How do I balance his needs and my needs? When is it ok for me to be disappointed or angry when I am not getting my needs met? Never? Idk. Unfortunately for my husband and I, I tend to pick the WRONG time to feel that way!

As a wife, I want to feel important. I want his attention. I want to believe he is the man I think he is.

1. I want to be wanted. All the time. Not when it is convenient or annoying. I want it especially to be in front of others. Selfish, probably.
2. I want to know if I get upset he will accept that and talk about it, not in return get even more upset and then not get over it and punish me with the silent treatment and turning his back on me.
3. I want to feel like if I were to runaway, he would run after me. I unfortunately know he would not. That sucks.
4. I want to think that if I left, he would be devistated. Would he be, no. But I want him to make me think he would be.
5. I want him for once to come to me after I have first been upset. Why can't I just be allowed to get mad!? It is so unfair.

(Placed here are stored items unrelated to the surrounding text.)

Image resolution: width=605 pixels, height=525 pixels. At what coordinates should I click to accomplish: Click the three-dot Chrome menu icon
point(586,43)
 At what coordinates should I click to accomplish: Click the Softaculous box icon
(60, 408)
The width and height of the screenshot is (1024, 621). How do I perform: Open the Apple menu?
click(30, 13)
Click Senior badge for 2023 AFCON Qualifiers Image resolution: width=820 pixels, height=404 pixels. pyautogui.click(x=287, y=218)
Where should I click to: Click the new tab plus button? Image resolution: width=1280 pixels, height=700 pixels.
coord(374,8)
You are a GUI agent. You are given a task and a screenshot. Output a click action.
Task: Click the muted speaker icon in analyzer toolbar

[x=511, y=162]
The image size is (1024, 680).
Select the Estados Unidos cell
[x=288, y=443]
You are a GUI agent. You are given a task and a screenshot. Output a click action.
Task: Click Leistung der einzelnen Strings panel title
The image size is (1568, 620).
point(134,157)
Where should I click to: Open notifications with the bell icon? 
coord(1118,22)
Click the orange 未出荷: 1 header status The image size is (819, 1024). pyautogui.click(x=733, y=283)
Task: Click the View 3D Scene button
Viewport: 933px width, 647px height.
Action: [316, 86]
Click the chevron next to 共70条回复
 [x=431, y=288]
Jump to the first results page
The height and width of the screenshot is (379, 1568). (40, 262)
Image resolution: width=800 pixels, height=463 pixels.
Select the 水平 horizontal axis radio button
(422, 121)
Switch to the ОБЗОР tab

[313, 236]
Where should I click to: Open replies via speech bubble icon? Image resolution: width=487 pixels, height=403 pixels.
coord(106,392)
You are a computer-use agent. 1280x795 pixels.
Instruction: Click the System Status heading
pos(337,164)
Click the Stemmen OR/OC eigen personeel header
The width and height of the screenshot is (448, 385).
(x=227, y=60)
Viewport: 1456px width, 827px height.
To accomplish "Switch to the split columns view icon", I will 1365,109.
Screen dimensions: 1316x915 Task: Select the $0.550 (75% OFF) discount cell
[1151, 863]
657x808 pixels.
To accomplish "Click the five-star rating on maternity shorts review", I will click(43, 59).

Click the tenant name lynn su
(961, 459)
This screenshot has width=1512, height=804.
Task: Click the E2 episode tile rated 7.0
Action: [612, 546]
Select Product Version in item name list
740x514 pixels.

That is my rant. I have a great marriage. I have a good man for a husband. I still am a woman. I still want to feel like a top priority at times. Is it "stupid baby games," maybe, is it so hard to play the damn game once and a while to make your wife feel wanted, important? As a wife I play the damn game all the time. I try to always show support, show up, put out, be nice to everyone. Throw your wife a bone every once and a while.
End rant.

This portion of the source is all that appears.